A sonnet vividly evoking the battle by the French poet José María de Heredia (1842-1905) was included in his volume Les Trophées.[5] In the Renaissance, the battle became a favorite theme for artists: an excuse to display close-packed bodies in violent confrontation. The young Michelangelo executed a marble bas-relief of the subject in Florence about 1492.[6] Piero di Cosimo's panel Battle of Centaurs and Lapiths(seen above), now at the National Gallery, London,[7] was painted during the following decade. If it was originally part of a marriage chest, or cassone, it was perhaps an uneasy subject for a festive wedding commemoration. A frieze with a Centauromachy was also painted by Luca Signorelli in his Virgin Enthroned with Saints (1491), inspired by a Roman sarcophagus found at Cortona, in Tuscany, during the early 15th century.

Notes

  1. "Lapithes made his home about the Peneius river" (Diodorus Siculus, iv.69.2).
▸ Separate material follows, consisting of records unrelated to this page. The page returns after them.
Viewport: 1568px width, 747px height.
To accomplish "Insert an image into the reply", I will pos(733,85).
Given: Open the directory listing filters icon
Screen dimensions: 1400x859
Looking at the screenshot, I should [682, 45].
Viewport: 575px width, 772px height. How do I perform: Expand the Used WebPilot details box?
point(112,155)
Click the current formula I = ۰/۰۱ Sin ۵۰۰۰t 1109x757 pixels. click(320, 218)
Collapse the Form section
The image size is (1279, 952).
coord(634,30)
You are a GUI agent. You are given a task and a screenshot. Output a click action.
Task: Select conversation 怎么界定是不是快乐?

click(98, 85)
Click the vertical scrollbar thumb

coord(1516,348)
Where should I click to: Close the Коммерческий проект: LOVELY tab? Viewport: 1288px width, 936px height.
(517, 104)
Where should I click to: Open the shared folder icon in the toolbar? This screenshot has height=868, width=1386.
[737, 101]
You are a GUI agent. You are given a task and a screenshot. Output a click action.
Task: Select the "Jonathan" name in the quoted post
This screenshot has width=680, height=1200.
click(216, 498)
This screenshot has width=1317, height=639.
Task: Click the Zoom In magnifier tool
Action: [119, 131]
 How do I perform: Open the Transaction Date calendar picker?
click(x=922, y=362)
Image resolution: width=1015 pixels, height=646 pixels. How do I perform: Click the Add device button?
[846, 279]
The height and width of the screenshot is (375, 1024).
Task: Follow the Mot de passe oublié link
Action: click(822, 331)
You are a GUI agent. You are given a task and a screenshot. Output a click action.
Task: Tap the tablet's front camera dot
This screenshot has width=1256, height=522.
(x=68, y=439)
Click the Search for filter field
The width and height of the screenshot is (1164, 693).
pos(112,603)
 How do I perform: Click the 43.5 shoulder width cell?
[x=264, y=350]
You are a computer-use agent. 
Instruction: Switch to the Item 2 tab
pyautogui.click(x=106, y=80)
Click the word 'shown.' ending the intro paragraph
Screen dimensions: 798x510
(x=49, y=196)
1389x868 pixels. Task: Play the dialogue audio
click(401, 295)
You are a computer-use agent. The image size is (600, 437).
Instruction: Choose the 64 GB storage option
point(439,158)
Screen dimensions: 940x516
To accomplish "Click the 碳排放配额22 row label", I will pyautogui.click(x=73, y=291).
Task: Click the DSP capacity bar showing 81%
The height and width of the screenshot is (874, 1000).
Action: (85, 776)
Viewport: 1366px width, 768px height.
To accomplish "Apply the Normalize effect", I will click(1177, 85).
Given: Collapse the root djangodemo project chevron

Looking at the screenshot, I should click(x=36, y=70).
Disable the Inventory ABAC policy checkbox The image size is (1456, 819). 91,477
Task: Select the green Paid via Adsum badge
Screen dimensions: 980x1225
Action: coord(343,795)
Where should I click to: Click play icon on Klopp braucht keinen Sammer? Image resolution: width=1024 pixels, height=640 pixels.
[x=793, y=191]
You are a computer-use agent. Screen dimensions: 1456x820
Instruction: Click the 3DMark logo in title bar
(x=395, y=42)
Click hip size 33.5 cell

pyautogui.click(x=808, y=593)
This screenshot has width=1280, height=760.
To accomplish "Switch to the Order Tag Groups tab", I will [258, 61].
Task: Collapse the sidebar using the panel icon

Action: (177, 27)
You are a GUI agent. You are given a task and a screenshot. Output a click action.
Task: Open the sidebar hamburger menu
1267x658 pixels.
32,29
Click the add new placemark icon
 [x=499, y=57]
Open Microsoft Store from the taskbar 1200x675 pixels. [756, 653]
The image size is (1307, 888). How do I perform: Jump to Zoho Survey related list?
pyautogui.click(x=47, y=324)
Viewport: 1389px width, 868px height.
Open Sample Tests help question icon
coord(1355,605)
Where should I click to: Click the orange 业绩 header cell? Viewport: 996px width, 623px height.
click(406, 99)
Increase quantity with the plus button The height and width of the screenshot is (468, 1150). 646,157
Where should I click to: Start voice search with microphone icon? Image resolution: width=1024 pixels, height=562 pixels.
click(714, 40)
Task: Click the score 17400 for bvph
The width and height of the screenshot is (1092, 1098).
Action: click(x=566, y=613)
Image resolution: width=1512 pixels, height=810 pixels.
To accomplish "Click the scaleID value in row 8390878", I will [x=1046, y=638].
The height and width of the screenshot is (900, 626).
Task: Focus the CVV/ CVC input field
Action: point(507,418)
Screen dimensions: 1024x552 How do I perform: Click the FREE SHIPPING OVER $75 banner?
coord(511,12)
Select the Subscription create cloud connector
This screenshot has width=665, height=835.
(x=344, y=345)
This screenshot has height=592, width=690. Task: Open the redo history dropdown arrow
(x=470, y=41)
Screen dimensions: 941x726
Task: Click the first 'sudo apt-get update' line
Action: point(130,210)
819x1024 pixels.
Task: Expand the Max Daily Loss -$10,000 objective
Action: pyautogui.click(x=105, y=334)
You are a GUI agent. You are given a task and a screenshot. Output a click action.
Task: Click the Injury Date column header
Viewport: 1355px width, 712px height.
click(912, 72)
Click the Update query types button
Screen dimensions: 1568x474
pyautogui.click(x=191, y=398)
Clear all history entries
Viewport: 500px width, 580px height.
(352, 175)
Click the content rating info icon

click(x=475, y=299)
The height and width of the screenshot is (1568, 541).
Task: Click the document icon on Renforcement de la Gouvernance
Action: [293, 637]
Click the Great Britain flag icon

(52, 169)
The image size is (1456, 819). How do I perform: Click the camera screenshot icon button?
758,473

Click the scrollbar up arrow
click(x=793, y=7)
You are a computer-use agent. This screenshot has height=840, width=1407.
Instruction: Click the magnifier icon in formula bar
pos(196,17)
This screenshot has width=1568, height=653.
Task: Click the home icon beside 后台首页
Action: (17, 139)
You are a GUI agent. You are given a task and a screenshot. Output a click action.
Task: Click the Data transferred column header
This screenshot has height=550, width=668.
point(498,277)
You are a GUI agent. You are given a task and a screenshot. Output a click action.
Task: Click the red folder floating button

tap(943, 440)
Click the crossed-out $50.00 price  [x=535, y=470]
  2. Homer, Iliad xii.128; Diodorus Siculus iv. 69; v. 61.
  3. For such superfecundation, compare the siring of Theseus or Heracles. Of a supposed Parnassos, founder of Delphi, Pausanias observes, "Like the other heroes, as they are called, he had two fathers; one they say was the god Poseidon, the human father being Cleopompus." (Descriprion of Greece x.6.1).
  4. Diodorus Siculus, iv.70
  5. Poésie Française - Centaures et lapithes (José María de Heredia) La foule nuptiale au festin s'est ruée, Centaures et guerriers ivres, hardis et beaux; Et la chair héroïque, au reflet des flambeaux, Se mêle au poil ardent des fils de la Nuée. Rires, tumulte... Un cri !... L'Epouse polluée Que presse un noir poitrail, sous la pourpre en lambeaux Se débat, et l'airain sonne au choc des sabots Et la table s'écroule à travers la huée. Alors celui pour qui le plus grand est un nain, Se lève. Sur son crâne, un mufle léonin Se fronce, hérissé de crins d'or. C'est Hercule. Et d'un bout de la salle immense à l'autre bout, Dompté par l'oeil terrible où la colère bout, Le troupeau monstrueux en renâclant recule.
  6. Art Renewal Center - The Battle of the Lapiths and Centaurs by Michelango
  7. "NG4890 National Gallery: ''Battle of the Lapiths and Centaurs'', Piero di Cosimo". Nationalgallery.org.uk. Retrieved 2012-12-17.